One thing I’ve been trying to do in intro physics this year is get students working on problems that are more challenging that what they’ll see on the exam. Typically our first exam has a back-and-forth problem where each stage is constant velocity, an acceleration problem that has no back-and-forth aspect, and a free-fall problem where there is a turn-around point.
In my class, we’ve been doing more horizontal acceleration problems that include turn-around points (e.g., using fan carts along a track). This gives students more practice thinking about direction of velocity and acceleration, instead of just memorizing that for free-fall that acceleration is down.
We’ve also been doing more multi-stage problems where parts of it are constant acceleration and others parts of it are constant velocity (e.g., a car speeds up, maintains a speed, and then slows down). This gets students practicing identifying when they need to apply a constant acceleration model or constant velocity model, and also thinking about how to string them together (e.g., the final velocity in stage one is the constant velocity in stage two).
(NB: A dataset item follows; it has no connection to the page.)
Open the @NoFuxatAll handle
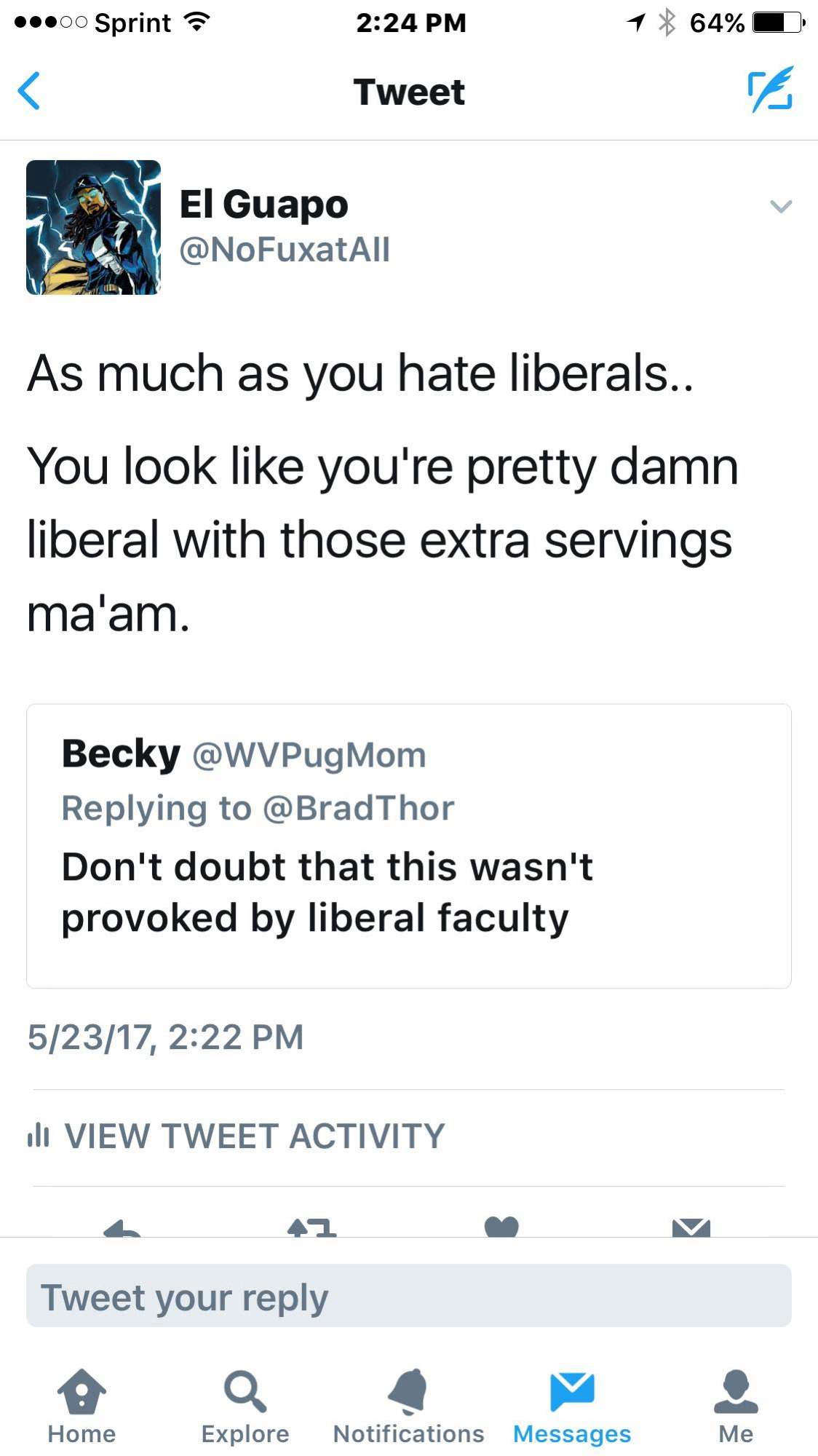Screen dimensions: 818x1456 [285, 250]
We’ve also been doing more problems involving multiple moving objects (e.g., where or when will two objects meet?). These problems are really the only problems that get students distinguishing among position, distance, and displacement in my mind.
One of the things I like about this is that it means students will be evaluated at level below where I’ve been helping them get to. However, it has had some interesting negative consequences for exam preparation. Before, students just had to memorize three kinds of problems–back-and-forth, 1D acceleration, and free-fall. They could get by just memorizing, “On these kinds of problems you do this, and one those kinds of problems you do that.” For example, students would know to use multiple stages only on the back-and-forth problem, not on 1D acceleration or free-fall, where they should just set up their variables and plug into one of the equations. Since I’ve been having them practice lots of mixed problems, where there are multiple stages of constant velocity and constant acceleration, students can’t rely on just memorizing. They actually have to make sense of the problem and thinking about what to do.
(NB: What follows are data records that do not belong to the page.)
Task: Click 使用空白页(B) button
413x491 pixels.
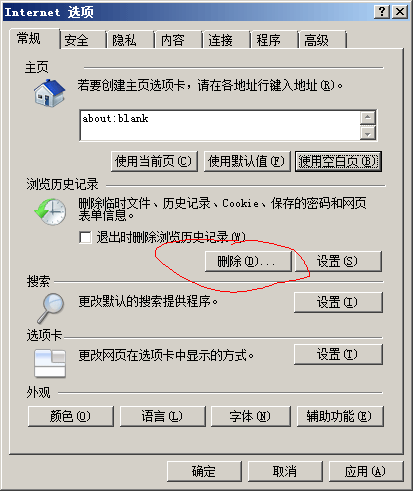Action: coord(338,162)
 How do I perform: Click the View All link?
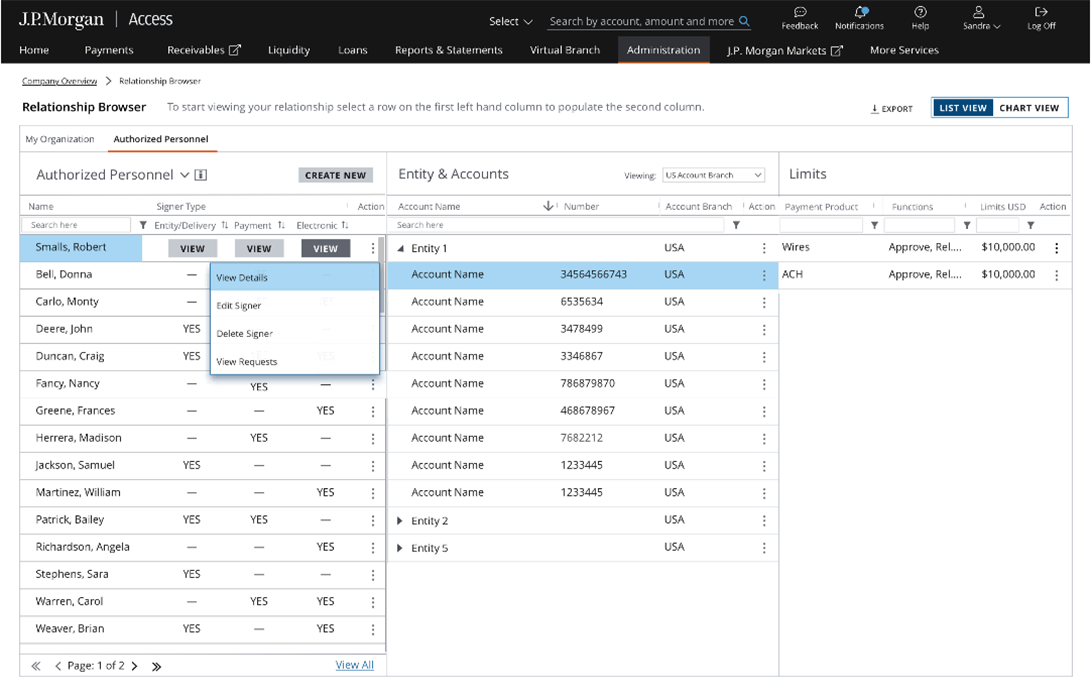tap(354, 665)
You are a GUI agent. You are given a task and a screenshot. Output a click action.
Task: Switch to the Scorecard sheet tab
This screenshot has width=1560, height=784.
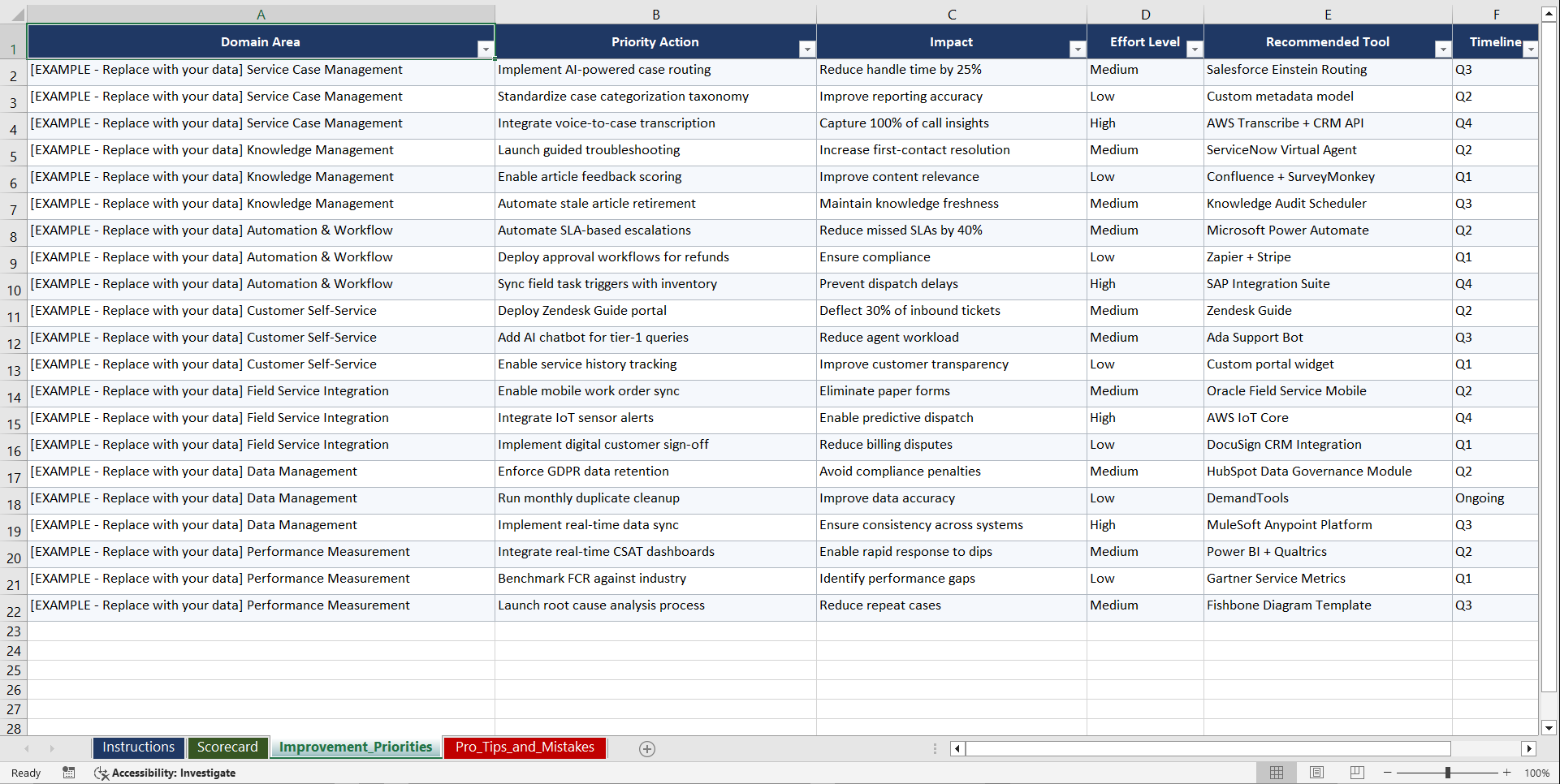[228, 747]
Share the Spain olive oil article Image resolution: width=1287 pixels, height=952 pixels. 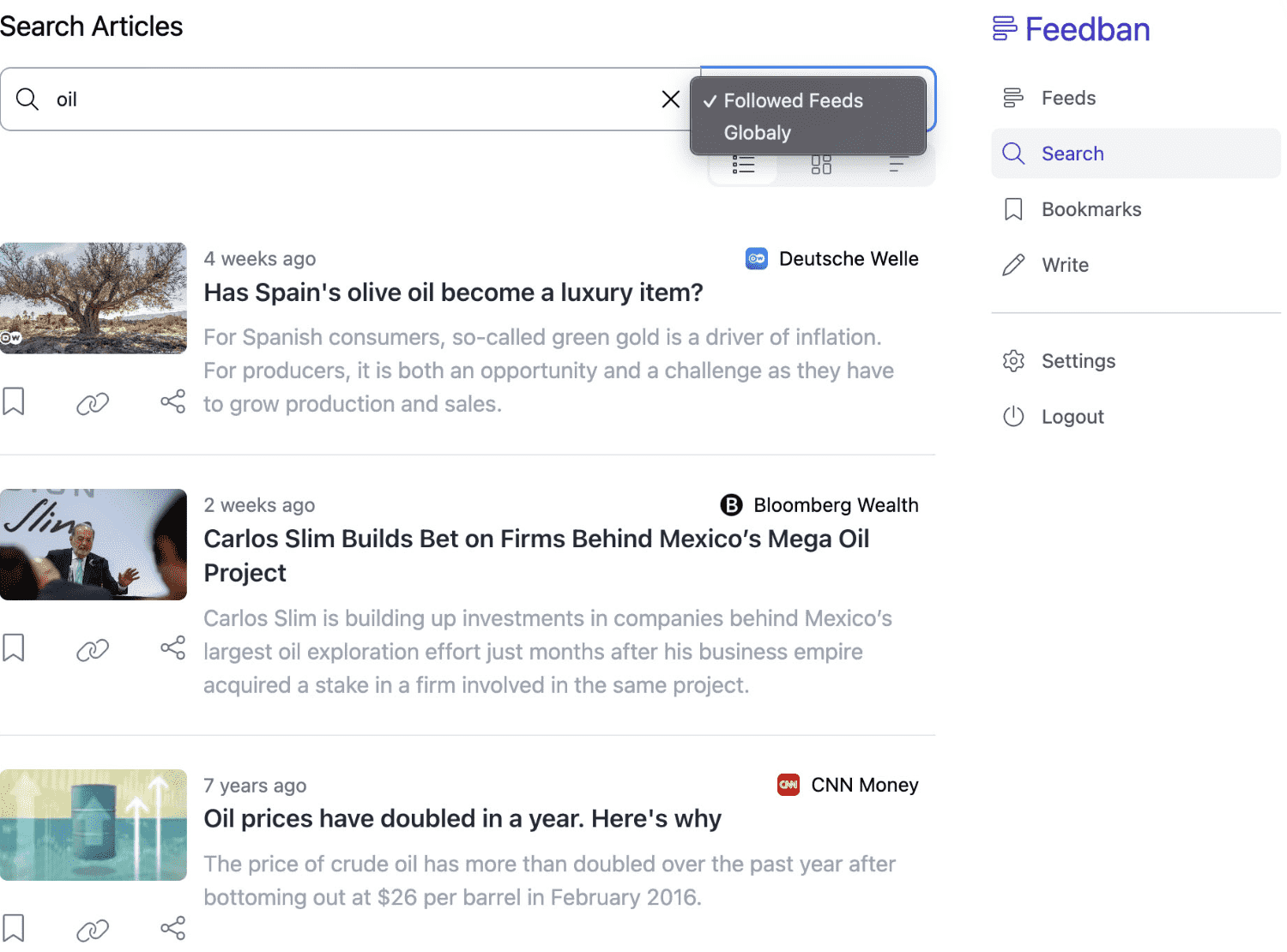pyautogui.click(x=172, y=401)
In this context, I’ve seen students struggling or making “mistakes” I’ve not seen before.
For example, a problem will say, “A fan cart is given a quick push to right, such that it starts with an speed of 12 cm/s. The fan is oriented such that the cart immediately starts slowing down. Three seconds later, it’s moving to the left with a speed of 3 cm/s.”
I’ve seen more students trying to figure out the kinematics of how it go up to 12 cm/s, or thinking that it maintained that 12 cm/s for some amount of time. Or, because the problem doesn’t explicitly use the word acceleration (it’s inferred based on the context and the fact that we’ve been observing fan carts in class a lot), some try to treat it as a back-and-forth problem where it had a constant velocity of 12 cm/s for a while, and then a constant velocity of 3 cm/s for a while. It certainly could be I’m writing ambiguous questions. The thinking and struggling they are doing is fine, and it’s productive for them to be struggling with this. But I fear this may hurt them on the exam–instead of just launching into a quick procedure, based on “which of three possible problems is this”, they’re going to be actually thinking on the exam. It’s not necessarily true that you do better on tests when you do more actual thinking. Tests often favor over-practiced routines. I think I’ve been preparing students to be more adaptive, at the expense of having over-practiced a small number of routines.
While I do want my students to learn meaningfully, I also want them to feel like they’ve been well prepared for the exams, especially the first one. It gives them confidence, and leads them to trust me and what we’ve been doing in class to learn even more. Maybe all my concerns are overblown, but I guess we’ll have to see.